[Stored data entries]
<<<<

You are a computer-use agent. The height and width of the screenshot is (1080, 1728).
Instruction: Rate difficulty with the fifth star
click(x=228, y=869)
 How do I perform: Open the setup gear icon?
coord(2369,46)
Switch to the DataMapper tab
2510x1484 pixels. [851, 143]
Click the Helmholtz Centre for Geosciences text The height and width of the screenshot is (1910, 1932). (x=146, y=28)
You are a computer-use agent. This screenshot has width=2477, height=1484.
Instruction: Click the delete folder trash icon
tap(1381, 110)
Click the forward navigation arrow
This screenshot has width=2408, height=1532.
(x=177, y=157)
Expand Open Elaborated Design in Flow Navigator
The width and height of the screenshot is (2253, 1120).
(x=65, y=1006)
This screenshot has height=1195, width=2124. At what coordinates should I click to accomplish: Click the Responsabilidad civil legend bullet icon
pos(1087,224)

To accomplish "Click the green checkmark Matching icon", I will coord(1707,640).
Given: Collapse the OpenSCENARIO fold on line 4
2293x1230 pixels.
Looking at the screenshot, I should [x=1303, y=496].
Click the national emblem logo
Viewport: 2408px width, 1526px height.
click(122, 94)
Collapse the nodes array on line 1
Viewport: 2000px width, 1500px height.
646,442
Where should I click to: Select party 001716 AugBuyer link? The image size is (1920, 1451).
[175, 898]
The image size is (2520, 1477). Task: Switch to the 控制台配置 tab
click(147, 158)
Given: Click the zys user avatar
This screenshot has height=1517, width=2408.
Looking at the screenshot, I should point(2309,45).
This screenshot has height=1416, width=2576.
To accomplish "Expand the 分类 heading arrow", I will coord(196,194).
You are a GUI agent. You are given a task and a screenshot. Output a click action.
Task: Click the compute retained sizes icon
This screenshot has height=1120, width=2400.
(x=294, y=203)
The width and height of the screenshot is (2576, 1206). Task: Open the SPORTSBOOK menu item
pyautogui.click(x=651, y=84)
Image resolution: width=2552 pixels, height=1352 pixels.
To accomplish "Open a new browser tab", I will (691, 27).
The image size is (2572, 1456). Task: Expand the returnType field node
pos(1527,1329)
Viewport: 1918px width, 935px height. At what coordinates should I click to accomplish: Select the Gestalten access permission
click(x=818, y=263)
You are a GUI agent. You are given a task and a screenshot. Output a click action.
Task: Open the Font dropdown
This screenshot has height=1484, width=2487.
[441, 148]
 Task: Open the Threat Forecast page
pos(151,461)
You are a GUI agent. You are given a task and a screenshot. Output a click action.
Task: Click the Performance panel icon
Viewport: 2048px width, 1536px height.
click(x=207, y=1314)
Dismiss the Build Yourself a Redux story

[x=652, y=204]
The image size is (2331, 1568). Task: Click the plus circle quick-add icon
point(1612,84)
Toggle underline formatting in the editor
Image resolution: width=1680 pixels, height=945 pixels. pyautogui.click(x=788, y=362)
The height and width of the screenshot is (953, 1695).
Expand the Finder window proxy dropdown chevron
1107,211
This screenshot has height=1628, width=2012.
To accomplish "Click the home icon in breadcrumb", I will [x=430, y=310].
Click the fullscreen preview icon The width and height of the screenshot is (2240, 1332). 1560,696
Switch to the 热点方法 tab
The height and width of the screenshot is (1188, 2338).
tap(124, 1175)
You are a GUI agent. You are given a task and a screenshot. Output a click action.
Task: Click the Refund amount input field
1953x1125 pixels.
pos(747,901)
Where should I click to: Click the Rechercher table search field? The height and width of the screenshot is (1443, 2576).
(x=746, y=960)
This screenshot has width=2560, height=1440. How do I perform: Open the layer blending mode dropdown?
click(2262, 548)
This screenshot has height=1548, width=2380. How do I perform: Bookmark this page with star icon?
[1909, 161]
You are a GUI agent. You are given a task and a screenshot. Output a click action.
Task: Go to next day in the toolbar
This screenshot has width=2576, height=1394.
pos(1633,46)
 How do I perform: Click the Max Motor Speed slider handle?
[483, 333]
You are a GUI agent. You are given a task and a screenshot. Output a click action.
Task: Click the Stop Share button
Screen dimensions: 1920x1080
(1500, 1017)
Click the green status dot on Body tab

>>>>

Exercise aim: Please quote the records above exactly, without skipping a line.

Response:
You are a computer-use agent. The height and width of the screenshot is (1080, 1728).
Instruction: Rate difficulty with the fifth star
click(x=228, y=869)
 How do I perform: Open the setup gear icon?
coord(2369,46)
Switch to the DataMapper tab
2510x1484 pixels. [851, 143]
Click the Helmholtz Centre for Geosciences text The height and width of the screenshot is (1910, 1932). (x=146, y=28)
You are a computer-use agent. This screenshot has width=2477, height=1484.
Instruction: Click the delete folder trash icon
tap(1381, 110)
Click the forward navigation arrow
This screenshot has width=2408, height=1532.
(x=177, y=157)
Expand Open Elaborated Design in Flow Navigator
The width and height of the screenshot is (2253, 1120).
(x=65, y=1006)
This screenshot has height=1195, width=2124. At what coordinates should I click to accomplish: Click the Responsabilidad civil legend bullet icon
pos(1087,224)

To accomplish "Click the green checkmark Matching icon", I will coord(1707,640).
Given: Collapse the OpenSCENARIO fold on line 4
2293x1230 pixels.
Looking at the screenshot, I should [x=1303, y=496].
Click the national emblem logo
Viewport: 2408px width, 1526px height.
click(122, 94)
Collapse the nodes array on line 1
Viewport: 2000px width, 1500px height.
646,442
Where should I click to: Select party 001716 AugBuyer link? The image size is (1920, 1451).
[175, 898]
The image size is (2520, 1477). Task: Switch to the 控制台配置 tab
click(147, 158)
Given: Click the zys user avatar
This screenshot has height=1517, width=2408.
Looking at the screenshot, I should point(2309,45).
This screenshot has height=1416, width=2576.
To accomplish "Expand the 分类 heading arrow", I will coord(196,194).
You are a GUI agent. You are given a task and a screenshot. Output a click action.
Task: Click the compute retained sizes icon
This screenshot has height=1120, width=2400.
(x=294, y=203)
The width and height of the screenshot is (2576, 1206). Task: Open the SPORTSBOOK menu item
pyautogui.click(x=651, y=84)
Image resolution: width=2552 pixels, height=1352 pixels.
To accomplish "Open a new browser tab", I will (691, 27).
The image size is (2572, 1456). Task: Expand the returnType field node
pos(1527,1329)
Viewport: 1918px width, 935px height. At what coordinates should I click to accomplish: Select the Gestalten access permission
click(x=818, y=263)
You are a GUI agent. You are given a task and a screenshot. Output a click action.
Task: Open the Font dropdown
This screenshot has height=1484, width=2487.
[441, 148]
 Task: Open the Threat Forecast page
pos(151,461)
You are a GUI agent. You are given a task and a screenshot. Output a click action.
Task: Click the Performance panel icon
Viewport: 2048px width, 1536px height.
click(x=207, y=1314)
Dismiss the Build Yourself a Redux story

[x=652, y=204]
The image size is (2331, 1568). Task: Click the plus circle quick-add icon
point(1612,84)
Toggle underline formatting in the editor
Image resolution: width=1680 pixels, height=945 pixels. pyautogui.click(x=788, y=362)
The height and width of the screenshot is (953, 1695).
Expand the Finder window proxy dropdown chevron
1107,211
This screenshot has height=1628, width=2012.
To accomplish "Click the home icon in breadcrumb", I will [x=430, y=310].
Click the fullscreen preview icon The width and height of the screenshot is (2240, 1332). 1560,696
Switch to the 热点方法 tab
The height and width of the screenshot is (1188, 2338).
tap(124, 1175)
You are a GUI agent. You are given a task and a screenshot. Output a click action.
Task: Click the Refund amount input field
1953x1125 pixels.
pos(747,901)
Where should I click to: Click the Rechercher table search field? The height and width of the screenshot is (1443, 2576).
(x=746, y=960)
This screenshot has width=2560, height=1440. How do I perform: Open the layer blending mode dropdown?
click(2262, 548)
This screenshot has height=1548, width=2380. How do I perform: Bookmark this page with star icon?
[1909, 161]
You are a GUI agent. You are given a task and a screenshot. Output a click action.
Task: Go to next day in the toolbar
This screenshot has width=2576, height=1394.
pos(1633,46)
 How do I perform: Click the Max Motor Speed slider handle?
[483, 333]
You are a GUI agent. You are given a task and a screenshot. Output a click action.
Task: Click the Stop Share button
Screen dimensions: 1920x1080
(1500, 1017)
Click the green status dot on Body tab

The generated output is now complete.